# Reading passage

— begin —

St Helens History This Week

Bringing History to Life from 50, 100 and 150 Years Ago!

Bringing History to Life from 50, 100 and 150 Years Ago!

150 YEARS AGO THIS WEEK (5th - 11th August 1869)

This week's stories include a case of furious driving in Peasley Cross Lane, the revenge of the Greenbank women, the scathing inquest verdict on the Haydock mining disaster, the boys who ransacked a Peasley Cross house, a Liverpool hoax with a Rainhill connection, how the Rainford district had been filled with swamps and a new church for Ravenhead.

We begin on the 7th when the St Helens Newspaper reported that one battalion of the town's volunteer army had gone to camp. However the 47th Lancashire Rifle Volunteers had not travelled very far to pitch their sixty, four-man tents with their chosen venue being a field at St Helens Junction.

Having only been formed eight years earlier the part-timers were experimenting with new ideas, one of which was to set up a camp for several weeks during the summer. The men would still go to work in the morning but spend the evenings with their fellow soldiers for what could be a period of several weeks. Just what their wives thought of this arrangement wasn't recorded!

— end —

# Stored data
— begin —

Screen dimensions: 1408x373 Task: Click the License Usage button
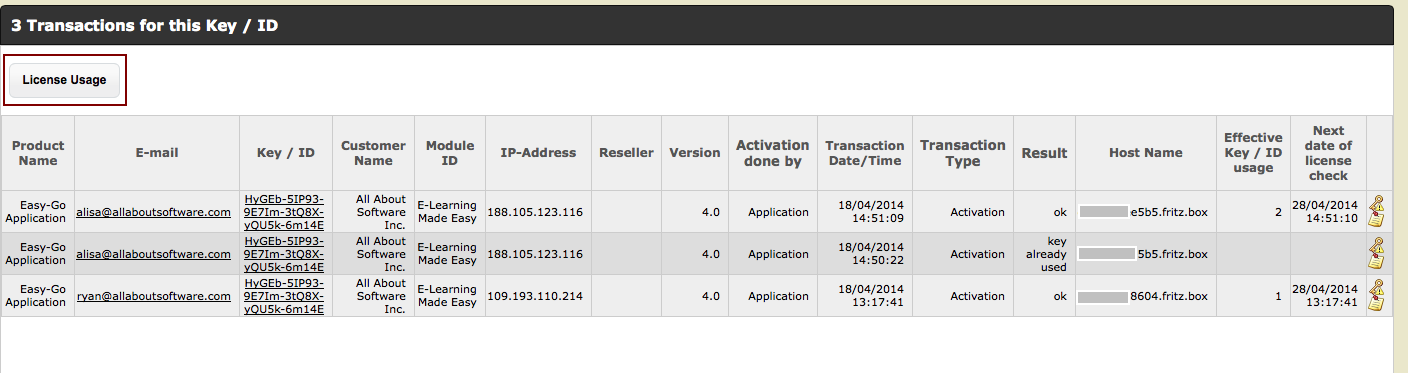pyautogui.click(x=64, y=80)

— end —

# What the task requires
Answer these about the St Helens history column:
1. What dates does the section from 150 years ago cover?
2. Where did the 47th Lancashire Rifle Volunteers pitch their tents?
3. How many years earlier had the volunteers been formed?

# Output of the exercise
1. 5th to 11th August 1869
2. In a field at St Helens Junction
3. Eight years